Hacker behind $9 million crypto exploit charged in New York
- The crypto hack took place over a Solana-based liquidity protocol in July 2022.
- The hacker was allowed to keep $1.6 million as a white hat bounty.
The U.S. Attorney for the Southern District of New York Damian Williams charged the hacker behind a $9 million exploit on 11 July.
Williams framed it as “the first-ever criminal case involving an attack on a smart contract operated by a decentralized cryptocurrency exchange.” He informed that the crypto attack was carried out in July 2022.
Homeland Security agent Chad Plantz said in a statement,
“Financial crime strikes at the core of our national and economic banking security. With an attack of this magnitude, it’s crucial we ensure continued consumer confidence in our financial system.”

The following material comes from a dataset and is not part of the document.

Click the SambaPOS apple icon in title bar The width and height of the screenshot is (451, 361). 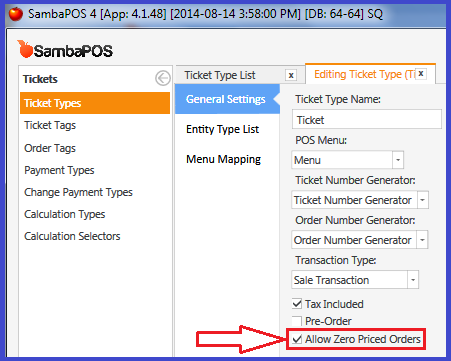tap(16, 14)
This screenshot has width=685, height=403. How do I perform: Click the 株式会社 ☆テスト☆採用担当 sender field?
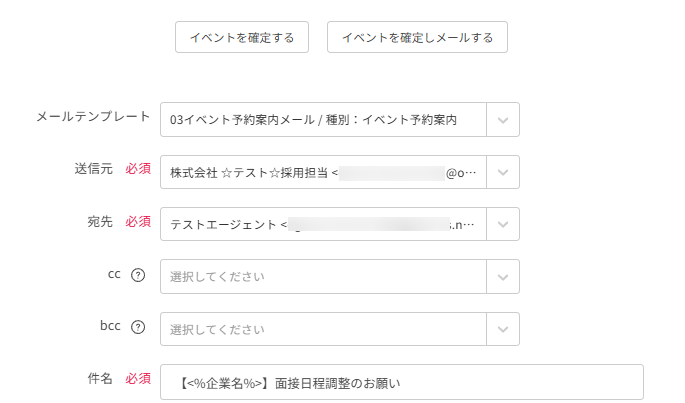point(322,172)
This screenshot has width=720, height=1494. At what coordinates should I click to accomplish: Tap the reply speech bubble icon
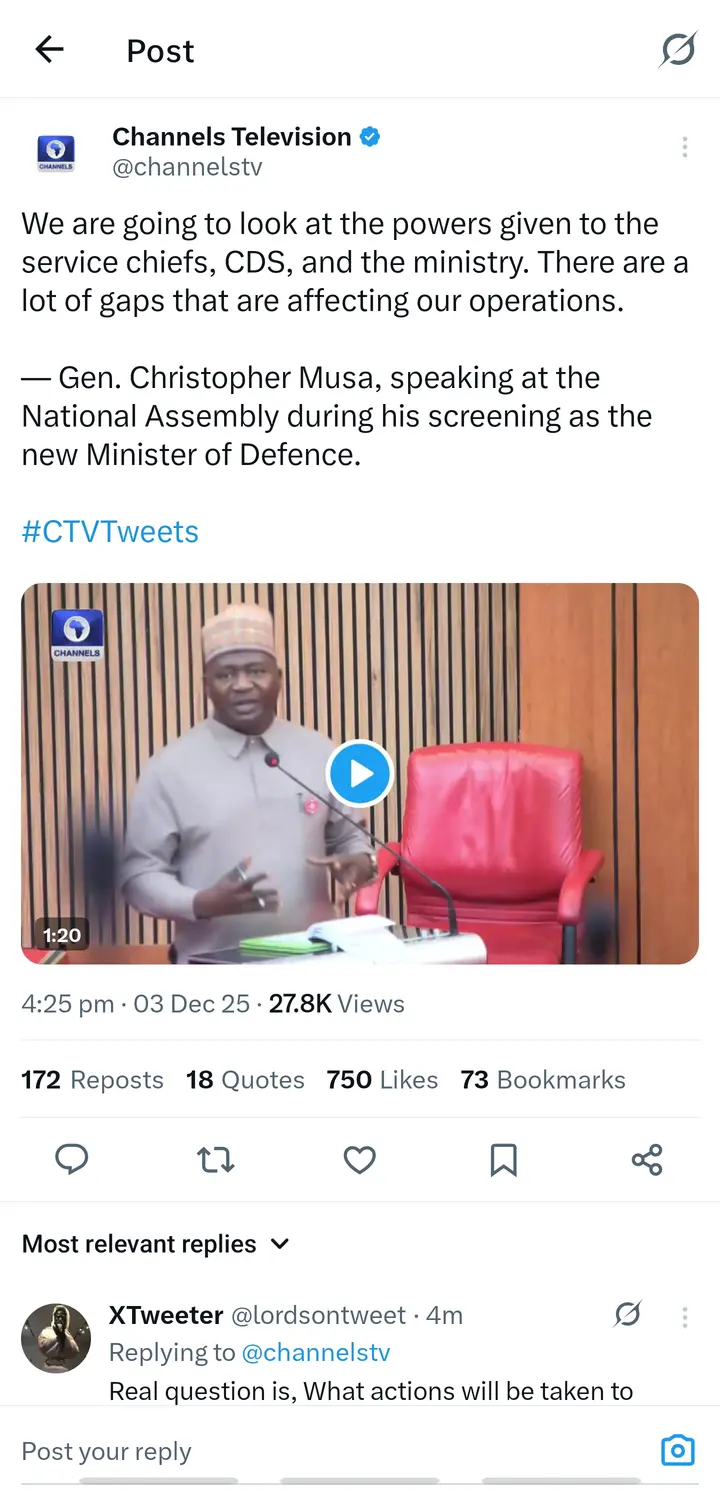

The crypto hack took place over the Solana [SOL] based liquidity protocol Crema Finance in July 2022.
The hacker formerly worked as a security engineer at an international technology corporation. He allegedly exploited a smart contract bug to generate exorbitant costs for flash loans. As a result, he successfully stole $9 million in virtual assets from a decentralized Solana-based crypto exchange.
The hacker then withdrew these funds and laundered them through a series of a number of transfers on the blockchain in which he swapped cryptocurrencies. The funds were transferred across different blockchains, over different crypto exchanges.
Hacker kept $1.6 million as bounty but left trail
Most of the funds were returned but the hacker was allowed to keep $1.6 million as a white hat bounty. He also made a number of searches online, including “can I cross border with crypto,” “how to stop federal government from seizing assets” and “buying citizenship.”
The accused left a trail that law enforcement was able to follow due to the blockchain’s ability to track movements. A joint task force comprised of authorities and the US Attorney’s office followed the money.
The accused has been detained in New York and charged with wire fraud and money laundering in connection with the crypto attack. Each of these offences carries a potential jail sentence of 20 years maximum.